La problématique de l’incivisme en Côte d’ivoire

Selon une diction persane, un enfant devant une boîte remplie de bonbons en prendra un, puis un autre, et ainsi de suite jusqu’à ce que la boîte soit vide, si avant, personne ne lui tape sur la main. La boîte représente la société et les bonbons toutes les licences que les citoyens peuvent s’octroyer de bon ou de mauvais droit, s’ils ne sont limités par l’autorité. L’État ne peut et ne doit donc abdiquer de ce rôle de régulateur de la vie de la société, au risque d’ouvrir vingt et cent boîtes de pandore qui mettront en péril jusqu’à sa propre existence.

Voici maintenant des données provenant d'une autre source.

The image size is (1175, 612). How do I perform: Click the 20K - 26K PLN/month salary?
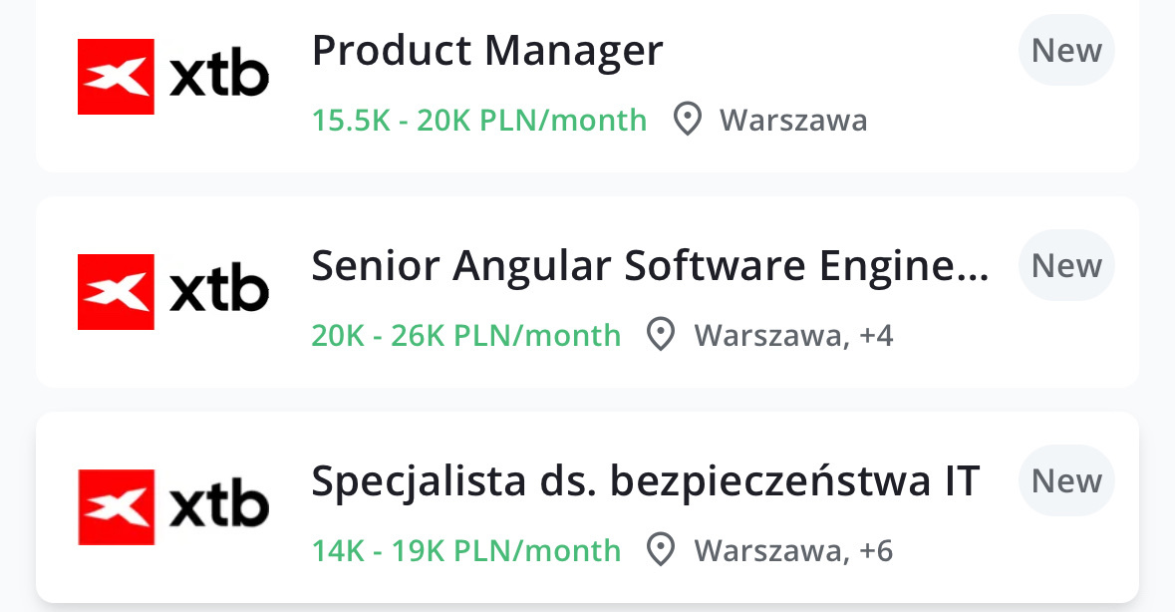click(466, 336)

Durant la première guerre, la France fut en proie à une montée fulgurante de la délinquance de droit commun et d’incivisme de diverses natures. Cette délinquance et cet incivisme avaient ceci de spécifique, qu’ils étaient le fait de jeunes enfants souvent âgés de moins de 10 ans. En s’additionnant aux effets de la guerre, ils ont amplifié de manière caractéristique la désorganisation de la société et le chaos ambiant. La raison de cette situation était l’accaparement de l’État et ses relais sociaux que sont les parents et les éducateurs par l’effort de guerre, qui a laissé des pans entiers du pays loin des champs de batailles, sous l’empire de bandes de délinquants souvent en culottes courtes. Toute chose qui montre le lien mécanique qui existe entre l’absence et/ou le recul et la démission de l’État, des parents et des éducateurs et l’émergence d’une situation proche de l’anarchie, si elle ne fait pas le lit de l’incivisme caractérisé.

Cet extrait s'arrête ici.